Actually, the use of monochromes is found in Zabala’s earlier production. In 1974, the artist created a series, titled "Obstrucciones" (Obstructions), where maps were blocked out (canceled) with rectangular planes of black ink, connecting the neoavant-garde use of monochromes to the widespread presence of political violence and repression in the Latin American continent.
In his series "Hipótesis" (Hypotheses), Zabala imposes a visual conflict upon the monochromes by introducing, between the planes of color,
a series of signs that formulate a new system of semantic references. Zabala’s interventions draw a critical trajectory that attempts to be more of a theoretical investigation about art itself than a detailed study of the monochrome.
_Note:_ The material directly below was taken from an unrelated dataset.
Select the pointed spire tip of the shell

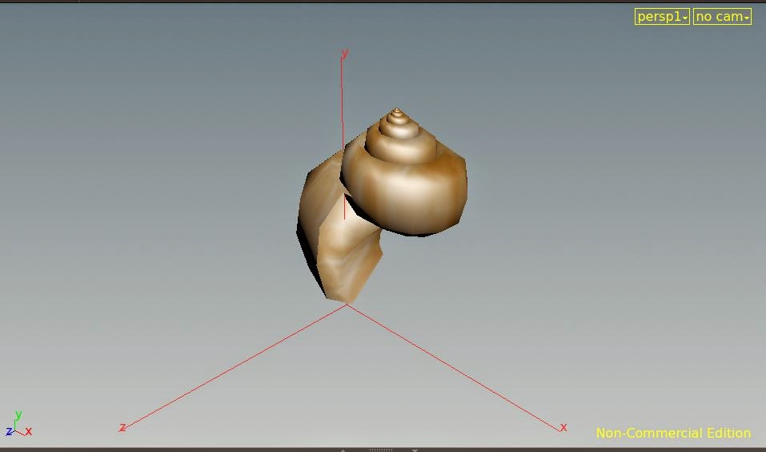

The endless combinations of the elements (monochromes, punctuation signs and algebraic symbols) that make up these Hypotheses are but a mere indication of the myriad possibilities that still coexist in art today.
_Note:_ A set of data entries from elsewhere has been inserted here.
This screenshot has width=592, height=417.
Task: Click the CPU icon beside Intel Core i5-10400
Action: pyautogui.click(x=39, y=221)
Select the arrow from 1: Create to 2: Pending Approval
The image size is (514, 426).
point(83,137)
Horacio Zabala (Buenos Aires, 1943) is an artist and architect who lived in Europe between 1976 and 1998 before returning to Buenos Aires, where he currently resides and works. From 1972 to 1976, he was part of the “Grupo de los Trece,” formed as part of the Centro de Arte y Comunicación (CAYC). In 1975, together with Edgardo Antonio Vigo, he organized the “Last International Exhibition of Mail Art” at the Galería Arte Nuevo in Buenos Aires and a year later, while residing in Rome, proposed an international poll as well as a socio - aesthetic intervention aimed at artists, art historians and art critics under the banner “Hoy el Arte es una Cárcel” (Today Art is a Jail). In 1984, “Duplications & Dédoublements” was exhibited at Galerie Donguy in Paris. In 1997, Zabala concluded El arte o el mundo por segunda vez (Art or the World for the Second Time), an electronic interactive piece designed for the internet and produced for the Centre pour l’Image Contemporaine Saint-Gervais in Geneva. In 2007, he exhibited a retrospective of his work from the 1970s at Fundación Alon in Buenos Aires titled “Horacio Zabala. Anteproyectos (1972-1978)”. In the last few years, he has participated in “Subversive Practices. Art under Conditions of Political Repression: 60s – 80s / South America / Europe” – Württembergischer Kunstverein Stuttgart, 2009 and “Sistemas, Acciones y Procesos. 1965 - 1975” - Fundación PROA, Buenos Aires, 2011. He has authored "El arte o el mundo por segunda vez" (Rosario, UNR, 2000) and Vademecum para artistas (Buenos Aires, Asunto Impreso, 2009). His work is represented in the collections of Museo de Arte Moderno, Buenos Aires; Museu de Arte Contemporânea da Universidade de Sâo Paulo, Sao Paulo; Tate Modern, London; The University of Iowa Museum of Art, Iowa; Museo Nacional de Bellas Artes, Buenos Aires; Museo Nacional Centro de Arte Reina Sofía, Madrid; University of Essex Collection of Latin American Art, Essex; Daros Latinamerica, Zürich; Cisneros Fontanals Art Foundation (CIFO), Miami and Middlesbrough Institute of Modern Art (MIMA), Middlesbrough.